◆ **TAREFAS ESCRITAS**
[a] No texto fornecido, contra o que eram os protestos de 2013?
[b] Extraia do texto fornecido, sem mudar nada, o trecho que vai de "Durante os protestos" até "um caminho alternativo.".

:: TEXTO FORNECIDO

Ilustração: Sergio Ricciuto Conte |
Francisco Borba Ribeiro Neto, sociólogo,
coordenador do Núcleo Fé e Cultura da PUC-SP.
Durante os protestos contra o aumento das tarifas de ônibus,
em 2013, um grupo de jovens de um movimento católico saiu de sua reunião e teve
que atravessar a manifestação que ocupava a Paulista. A certa altura, o grupo
entrou por uma rua lateral, percorrendo seu caminho, e notou que estava sendo
seguido por uma pequena multidão de manifestantes, que pensavam que eles eram
uma ala que fazia um caminho alternativo.
O padre que me relatou este episódio disse que naquele
momento percebeu a responsabilidade de nós cristãos num momento difícil e
conturbado como este que o Brasil atravessa.
Escândalos de corrupção, dificuldades no plano econômico que
ameaçam também o social, deputados e senadores que parecem legislar em causa
própria, crise hídrica ameaçando o abastecimento de água e energia... Um
cenário que vai se tornando cada vez mais difícil, diante do qual parece
difícil manter uma esperança razoável, levando ao ceticismo, ao conformismo ou
à raiva.
No ano em que a Igreja reflete sobre sua relação e seu
serviço à sociedade, é mais do que justo nos perguntarmos sobre nossa
responsabilidade de cristãos diante do momento atual.
Em momentos críticos, as alternativas e esperanças
verdadeiras não dependem de análises e ideologias, que podem até ser
ferramentas úteis, mas não vão além disso. A capacidade de enfrentar e superar
as dificuldades vem de acontecimentos que despertaram e despertam nossa
humanidade, que nos fazem viver a solidariedade, fazer sacrifícios, construir
na própria dificuldade.
Protestos e manifestações podem ter um grande impacto
político, mas não ajudam a construir o novo se não refletem estes
acontecimentos que despertam a humanidade e a solidariedade das pessoas. Sem
esta base de construção, as forças se perdem e se desorientam, como os manifestantes
que seguiram por uma outra rua só porque viram um grupo coeso entrar por ela.

::::
:: DADOS FORNECIDOS

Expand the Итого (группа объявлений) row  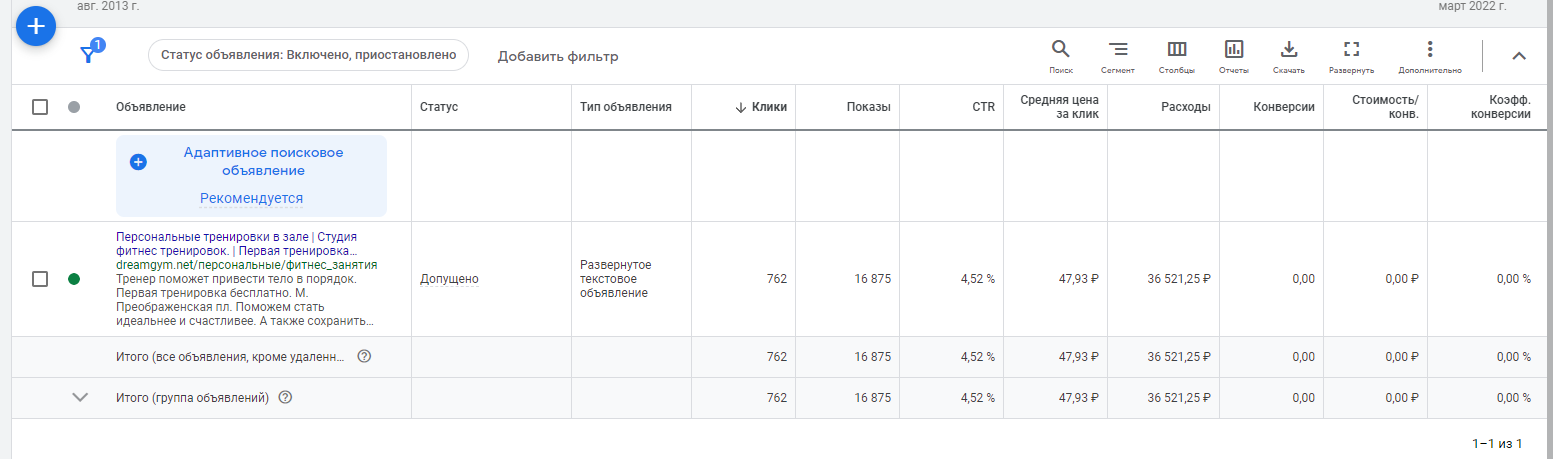click(x=81, y=397)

::::

◆ **RESPOSTAS**
[a] Contra o aumento das tarifas de ônibus.

[b]
Durante os protestos contra o aumento das tarifas de ônibus,
em 2013, um grupo de jovens de um movimento católico saiu de sua reunião e teve
que atravessar a manifestação que ocupava a Paulista. A certa altura, o grupo
entrou por uma rua lateral, percorrendo seu caminho, e notou que estava sendo
seguido por uma pequena multidão de manifestantes, que pensavam que eles eram
uma ala que fazia um caminho alternativo.